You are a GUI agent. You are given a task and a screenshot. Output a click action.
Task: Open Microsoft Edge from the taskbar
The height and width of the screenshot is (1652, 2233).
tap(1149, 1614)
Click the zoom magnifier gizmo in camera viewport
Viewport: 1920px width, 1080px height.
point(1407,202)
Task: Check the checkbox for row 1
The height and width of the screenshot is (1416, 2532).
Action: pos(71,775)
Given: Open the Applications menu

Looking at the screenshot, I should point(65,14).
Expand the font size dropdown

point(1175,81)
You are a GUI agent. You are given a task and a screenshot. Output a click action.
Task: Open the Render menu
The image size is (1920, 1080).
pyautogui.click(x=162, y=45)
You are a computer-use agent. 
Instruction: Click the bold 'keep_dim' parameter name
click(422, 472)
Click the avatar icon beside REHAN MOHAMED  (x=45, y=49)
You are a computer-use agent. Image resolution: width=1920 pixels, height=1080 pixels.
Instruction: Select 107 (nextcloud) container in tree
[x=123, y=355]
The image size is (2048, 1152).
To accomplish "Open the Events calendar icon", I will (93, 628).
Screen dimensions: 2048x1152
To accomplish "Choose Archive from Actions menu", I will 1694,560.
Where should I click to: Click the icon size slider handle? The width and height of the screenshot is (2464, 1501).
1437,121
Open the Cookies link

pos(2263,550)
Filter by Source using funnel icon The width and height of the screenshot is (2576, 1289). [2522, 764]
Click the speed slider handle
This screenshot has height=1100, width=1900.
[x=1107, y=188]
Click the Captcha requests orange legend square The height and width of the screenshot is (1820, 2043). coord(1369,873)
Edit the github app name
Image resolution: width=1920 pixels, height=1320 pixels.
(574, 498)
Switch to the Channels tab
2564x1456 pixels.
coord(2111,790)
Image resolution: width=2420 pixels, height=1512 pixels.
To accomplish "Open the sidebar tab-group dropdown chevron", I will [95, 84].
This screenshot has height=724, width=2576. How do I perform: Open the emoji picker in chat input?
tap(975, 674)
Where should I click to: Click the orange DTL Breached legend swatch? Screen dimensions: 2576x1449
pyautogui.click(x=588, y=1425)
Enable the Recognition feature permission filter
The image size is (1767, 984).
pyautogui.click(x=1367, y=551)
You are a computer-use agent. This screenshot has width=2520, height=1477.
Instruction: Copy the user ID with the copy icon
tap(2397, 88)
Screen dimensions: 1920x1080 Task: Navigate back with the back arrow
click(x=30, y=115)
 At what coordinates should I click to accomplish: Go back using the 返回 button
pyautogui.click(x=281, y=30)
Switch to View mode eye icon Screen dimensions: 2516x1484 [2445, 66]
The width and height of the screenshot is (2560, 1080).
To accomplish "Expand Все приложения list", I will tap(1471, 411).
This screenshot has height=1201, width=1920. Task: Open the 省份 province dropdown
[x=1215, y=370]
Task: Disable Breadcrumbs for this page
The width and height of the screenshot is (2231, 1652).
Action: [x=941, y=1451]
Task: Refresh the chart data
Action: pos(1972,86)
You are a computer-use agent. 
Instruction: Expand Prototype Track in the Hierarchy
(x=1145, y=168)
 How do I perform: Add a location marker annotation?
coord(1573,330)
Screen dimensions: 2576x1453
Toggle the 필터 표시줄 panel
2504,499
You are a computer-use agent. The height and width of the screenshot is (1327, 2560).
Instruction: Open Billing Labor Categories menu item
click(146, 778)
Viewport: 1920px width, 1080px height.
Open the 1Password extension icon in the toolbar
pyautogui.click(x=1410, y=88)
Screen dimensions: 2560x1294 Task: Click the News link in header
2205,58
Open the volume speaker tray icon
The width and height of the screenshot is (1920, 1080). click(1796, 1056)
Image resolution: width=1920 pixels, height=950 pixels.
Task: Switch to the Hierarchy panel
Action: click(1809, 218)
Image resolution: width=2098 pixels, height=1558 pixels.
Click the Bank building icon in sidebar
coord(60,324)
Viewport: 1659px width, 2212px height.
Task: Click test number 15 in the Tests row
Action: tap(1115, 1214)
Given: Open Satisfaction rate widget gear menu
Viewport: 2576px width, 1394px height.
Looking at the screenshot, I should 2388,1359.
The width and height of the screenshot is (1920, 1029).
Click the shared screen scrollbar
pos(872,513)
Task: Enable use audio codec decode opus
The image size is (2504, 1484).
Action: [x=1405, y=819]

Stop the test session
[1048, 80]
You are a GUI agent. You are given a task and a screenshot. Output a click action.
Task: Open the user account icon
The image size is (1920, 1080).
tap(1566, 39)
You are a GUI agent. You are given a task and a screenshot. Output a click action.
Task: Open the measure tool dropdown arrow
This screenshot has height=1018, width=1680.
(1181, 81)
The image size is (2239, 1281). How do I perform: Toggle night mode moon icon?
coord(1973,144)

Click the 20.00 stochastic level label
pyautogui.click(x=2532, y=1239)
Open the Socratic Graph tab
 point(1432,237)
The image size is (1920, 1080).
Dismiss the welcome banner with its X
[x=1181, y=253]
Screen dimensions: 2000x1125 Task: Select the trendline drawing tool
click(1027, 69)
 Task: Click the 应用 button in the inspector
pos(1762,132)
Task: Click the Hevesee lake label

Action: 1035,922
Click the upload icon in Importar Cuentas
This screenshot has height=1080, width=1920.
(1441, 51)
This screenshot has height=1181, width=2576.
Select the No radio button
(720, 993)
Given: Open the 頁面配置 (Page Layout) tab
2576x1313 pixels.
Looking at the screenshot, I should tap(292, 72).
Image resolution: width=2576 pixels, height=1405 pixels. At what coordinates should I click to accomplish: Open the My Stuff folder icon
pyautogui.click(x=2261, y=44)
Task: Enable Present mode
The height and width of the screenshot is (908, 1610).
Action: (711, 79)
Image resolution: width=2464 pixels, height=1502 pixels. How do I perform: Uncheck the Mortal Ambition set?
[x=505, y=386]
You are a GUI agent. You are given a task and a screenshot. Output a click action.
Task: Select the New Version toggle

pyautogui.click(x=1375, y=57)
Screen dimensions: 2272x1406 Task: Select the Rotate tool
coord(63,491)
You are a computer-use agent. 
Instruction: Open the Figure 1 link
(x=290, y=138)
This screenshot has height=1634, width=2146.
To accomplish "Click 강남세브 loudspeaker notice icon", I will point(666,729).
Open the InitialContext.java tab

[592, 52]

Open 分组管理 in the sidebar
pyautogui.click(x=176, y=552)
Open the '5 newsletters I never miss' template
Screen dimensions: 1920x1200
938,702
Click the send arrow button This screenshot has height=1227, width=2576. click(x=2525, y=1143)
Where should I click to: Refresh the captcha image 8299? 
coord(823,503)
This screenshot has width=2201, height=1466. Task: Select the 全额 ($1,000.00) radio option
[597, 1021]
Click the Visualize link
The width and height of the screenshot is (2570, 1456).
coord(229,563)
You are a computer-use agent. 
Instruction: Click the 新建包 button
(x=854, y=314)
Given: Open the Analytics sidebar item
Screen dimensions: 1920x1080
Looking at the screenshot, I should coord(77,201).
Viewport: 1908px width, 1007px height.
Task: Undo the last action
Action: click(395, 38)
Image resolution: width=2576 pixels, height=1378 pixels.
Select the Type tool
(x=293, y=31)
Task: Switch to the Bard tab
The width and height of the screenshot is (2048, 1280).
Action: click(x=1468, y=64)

☆ ☆ ☆ ☆

Task prompt: Using the data above, extract exactly the lines from the one that holds "The image size is (1767, 984)." to the one that holds "Task: Disable Breadcrumbs for this page", both ends included, and no others.

Answer box:
The image size is (1767, 984).
pyautogui.click(x=1367, y=551)
You are a computer-use agent. This screenshot has width=2520, height=1477.
Instruction: Copy the user ID with the copy icon
tap(2397, 88)
Screen dimensions: 1920x1080 Task: Navigate back with the back arrow
click(x=30, y=115)
 At what coordinates should I click to accomplish: Go back using the 返回 button
pyautogui.click(x=281, y=30)
Switch to View mode eye icon Screen dimensions: 2516x1484 [2445, 66]
The width and height of the screenshot is (2560, 1080).
To accomplish "Expand Все приложения list", I will tap(1471, 411).
This screenshot has height=1201, width=1920. Task: Open the 省份 province dropdown
[x=1215, y=370]
Task: Disable Breadcrumbs for this page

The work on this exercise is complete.